Brow Beat

Chelsea Handler’s New “Late-Night Show” Is Neither on Late Nor Much of a Show. What’s Netflix Trying to Do Here?

Chelsea.

Netflix

Calling Chelsea, the new show hosted by Chelsea Handler and airing on Netflix three times a week, a late show is a kind of useful fiction. In the first episode—which arrived on Netflix at 12:01 a.m. Pacific time, the time the show will appear around the world every Wednesday, Thursday, and Friday—Handler described herself as a “late-night TV host that doesn’t want to be tied down by time, or television, or hosting,” which, one might have assumed, were the requisite elements of being a late-night TV host. But Chelsea is trying to prove otherwise, hoping that “late-night host” can become like “video” or “record,” terms that have outlasted the specific formats they once described. Or, another way to think of it: Netflix is “disrupting” the late-night industry by making just another late-night show.

Given that Chelsea does not air at night or on television, its late-night bona fides are established by its aspirations and format: It’s an adult-themed talk show that takes place before a live studio audience, with a host who stands and talks, then sits at a desk and talks, and then sits in a chair and talks to celebrity guests, interspersed with various pretaped bits. The structure is so familiar that after wrapping up a conversation with Gwyneth Paltrow and Tony Hale, Handler tried to throw to a commercial break that didn’t exist. Instead, the screen cut to black for a second.

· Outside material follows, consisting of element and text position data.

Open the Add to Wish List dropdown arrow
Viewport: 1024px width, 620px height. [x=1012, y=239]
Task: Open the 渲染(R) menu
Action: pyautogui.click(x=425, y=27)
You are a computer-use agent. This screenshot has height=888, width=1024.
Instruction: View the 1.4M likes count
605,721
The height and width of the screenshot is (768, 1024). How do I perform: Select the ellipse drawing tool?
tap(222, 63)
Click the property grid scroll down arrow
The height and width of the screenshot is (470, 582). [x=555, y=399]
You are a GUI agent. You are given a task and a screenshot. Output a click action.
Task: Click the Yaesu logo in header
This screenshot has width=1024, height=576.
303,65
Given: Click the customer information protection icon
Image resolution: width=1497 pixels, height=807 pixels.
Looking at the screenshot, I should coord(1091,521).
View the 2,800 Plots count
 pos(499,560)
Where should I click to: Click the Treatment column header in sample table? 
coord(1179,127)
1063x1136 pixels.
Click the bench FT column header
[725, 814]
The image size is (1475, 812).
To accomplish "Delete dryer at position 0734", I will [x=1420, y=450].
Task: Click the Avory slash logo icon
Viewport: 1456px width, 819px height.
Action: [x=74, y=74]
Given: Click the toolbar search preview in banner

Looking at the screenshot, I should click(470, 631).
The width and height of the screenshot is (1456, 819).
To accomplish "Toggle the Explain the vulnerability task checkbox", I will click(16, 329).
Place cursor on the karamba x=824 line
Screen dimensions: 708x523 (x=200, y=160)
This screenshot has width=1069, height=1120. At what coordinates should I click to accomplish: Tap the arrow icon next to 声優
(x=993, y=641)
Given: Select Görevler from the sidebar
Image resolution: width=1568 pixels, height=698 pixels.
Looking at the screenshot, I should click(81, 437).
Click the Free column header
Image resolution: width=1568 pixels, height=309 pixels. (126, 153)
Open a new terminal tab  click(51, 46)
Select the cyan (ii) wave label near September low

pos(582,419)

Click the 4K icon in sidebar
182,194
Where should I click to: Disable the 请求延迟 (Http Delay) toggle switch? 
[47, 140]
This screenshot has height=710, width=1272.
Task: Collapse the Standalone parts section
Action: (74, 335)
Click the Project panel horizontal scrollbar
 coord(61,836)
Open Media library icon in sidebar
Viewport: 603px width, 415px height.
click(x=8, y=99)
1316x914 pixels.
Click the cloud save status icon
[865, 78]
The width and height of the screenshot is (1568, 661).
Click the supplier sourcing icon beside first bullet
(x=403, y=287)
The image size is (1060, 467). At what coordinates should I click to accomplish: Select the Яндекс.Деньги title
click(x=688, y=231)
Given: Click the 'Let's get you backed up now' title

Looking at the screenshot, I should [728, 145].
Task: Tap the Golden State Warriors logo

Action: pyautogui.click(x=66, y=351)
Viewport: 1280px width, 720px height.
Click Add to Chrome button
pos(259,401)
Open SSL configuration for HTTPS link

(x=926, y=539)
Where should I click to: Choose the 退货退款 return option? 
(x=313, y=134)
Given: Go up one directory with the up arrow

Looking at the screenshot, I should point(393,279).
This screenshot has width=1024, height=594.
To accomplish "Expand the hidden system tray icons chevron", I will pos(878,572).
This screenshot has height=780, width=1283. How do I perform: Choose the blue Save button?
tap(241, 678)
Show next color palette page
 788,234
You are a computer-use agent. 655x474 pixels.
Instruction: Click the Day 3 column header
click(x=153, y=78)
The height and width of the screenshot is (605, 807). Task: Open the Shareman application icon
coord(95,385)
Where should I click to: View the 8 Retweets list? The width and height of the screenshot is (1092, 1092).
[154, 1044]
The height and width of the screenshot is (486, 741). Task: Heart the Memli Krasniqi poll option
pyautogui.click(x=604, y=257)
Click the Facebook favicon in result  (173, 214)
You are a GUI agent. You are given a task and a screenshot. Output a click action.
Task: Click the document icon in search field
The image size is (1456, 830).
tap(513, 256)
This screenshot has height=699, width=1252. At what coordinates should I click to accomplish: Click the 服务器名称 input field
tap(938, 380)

Handler, who was the host of a late-night show on E! for many years, showcases her own brash personality, hang-ups, and celebrity friends more than most (male, relatively circumspect) late-night hosts do. Late night is a known boys club, and while Handler’s sensibility and interests have a female slant—Handler and Paltrow discuss, for example, where lube eventually goes—she makes no overt mention of late night’s skewed gender demographics. Chelsea, some broadsides at Trump notwithstanding, is not a topical show. Handler’s monologue in the second episode was a conversation with her studio audience about the kind of narcotic sleep aids they use. Handler does not work, as most late-night show hosts do, as a filter through which to view current events or celebrities: On her show, she is the current event, she is the celebrity. She talks as much or more than the people she interviews. Her dog wanders the set. In the first episode, she has the secretary of education quiz her on trivia.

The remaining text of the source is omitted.